Chandrayaan 2: India's Lunar Ambition

It was about 1:30 on September 7th, 2019. Like millions of people, I had my eyes set on the much-awaited first moon landing attempt by India. The Vikram lander was following its intended trajectory perfectly. “Just a few seconds until we make history,” said a speaker in the live telecast. Then, a sudden silence filled the mission control center...

India’s moon lander crash landed on the moon’s surface.

But how did this mission come to be? Was the mission a complete failure? Why did the lander fail?

In this article, we analyze these questions and more while going through the mission that paved the way for a continued and successful Chandrayaan program and ultimately Chandrayaan 3

Chandrayaan Programme

The Indian Academy of Sciences first discussed the idea of lunar scientific missions in a 1999 meeting.
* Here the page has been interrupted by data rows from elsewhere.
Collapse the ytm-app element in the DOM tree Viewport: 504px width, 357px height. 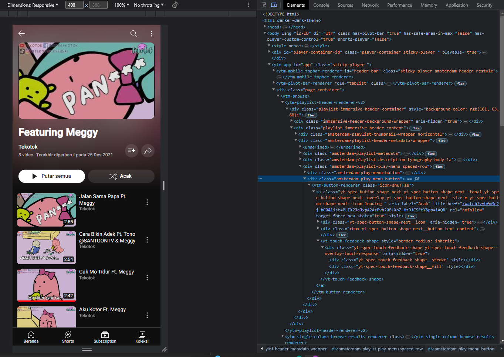point(269,64)
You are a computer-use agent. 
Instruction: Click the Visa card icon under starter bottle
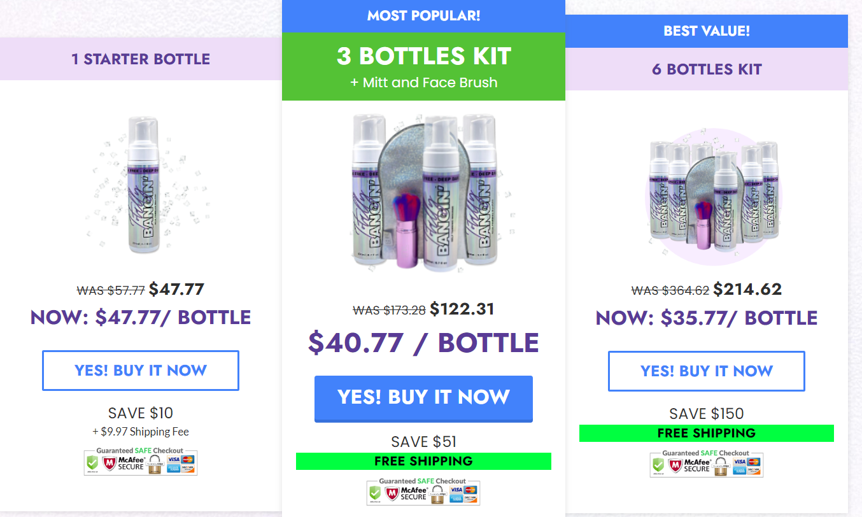click(173, 460)
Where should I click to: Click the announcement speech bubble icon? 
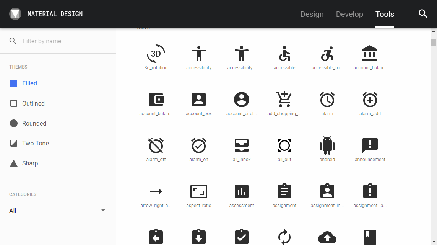click(370, 146)
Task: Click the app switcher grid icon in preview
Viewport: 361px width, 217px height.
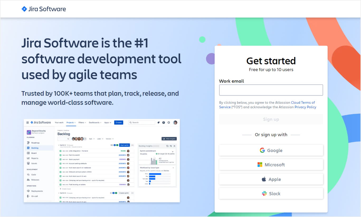Action: [27, 122]

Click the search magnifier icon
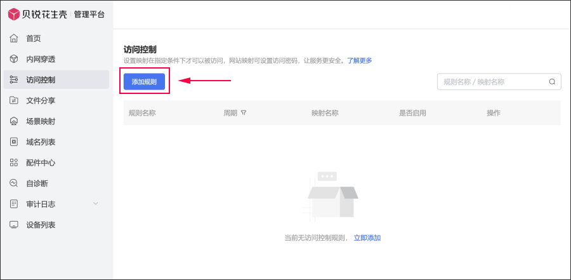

After considering proposals and conducting a feasibility study, the committee recommended prioritizing lunar missions. On October 22, 2008, India launched its first moon mission with an orbiter and an impact probe proposed by then president APJ Abdul Kalam. The mission was a great success, and a follow-up mission was planned.

Objectives of the mission

A formal list of objectives is always necessary to provide clarity and a definite purpose for a mission. For Chandrayaan 2, the mission objectives were as follows:

-> Expanding existing technologies from Chandrayaan-1 and developing and demonstrating new technologies for future planetary missions.

-> Develop and deploy a Lander-Vikram for soft landing on a specific lunar spot, as well as a Rover for element analysis in situ.

-> To carry payloads on the orbiter ship that will improve the resolution of Chandrayaan-1's scientific goals.

-> Scientific objective: With a thorough examination of topography, mineralogy, surface chemistry, regolith characterization, and exospheric molecules, increase scientific knowledge of the Moon and improve our comprehension of its formation and development.

Collaboration & self reliance

The Indian Space Research Organisation’s (ISRO) agreement with the Russian ‘ROSCOSMOS’ meant that the two organizations would collaborate on the second lunar project, making Russia responsible for the development of the lander. This turned out to be a roadblock due to the failure of a Russian mission using the same instruments as in the lander and further delays by the organization. India was now left to be self-reliant in almost every aspect of the mission. Despite these setbacks, ISRO continued to push forward. As the Mars transfer window approached, ISRO made the strategic decision to repurpose some of Chandrayaan 2's hardware for the Mangalyaan mission.

The spacecraft & and its components

Let us now get into the nitty-gritty of the spacecraft. The Chandrayaan-2 spacecraft is made up of an Orbiter Craft (OC) and a Vikram Lander, which houses a six-wheeled Pragyan Rover.

Vikram Lander: The lander on Chandrayaan 2 is called Vikram, after the Indian space program's founder, Dr. Vikram A. Sarabhai. Its intended duration of operation was supposed to be one lunar day or roughly fourteen Earth days. Vikram was able to speak with the Orbiter and Pragyan rover, as well as the IDSN at Byalalu, close to Bangalore. With a touchdown speed of two meters per second, the lander intended to make a soft landing on the moon.

Pragyan Rover: Pragyan, which means "wisdom" in Sanskrit, is the six-wheeled robotic vehicle that served as Chandrayaan 2's rover. It uses solar energy to power its movement and has a top speed of one centimeter per second up to 500 meters (0.5 km). It was able to speak with the lander.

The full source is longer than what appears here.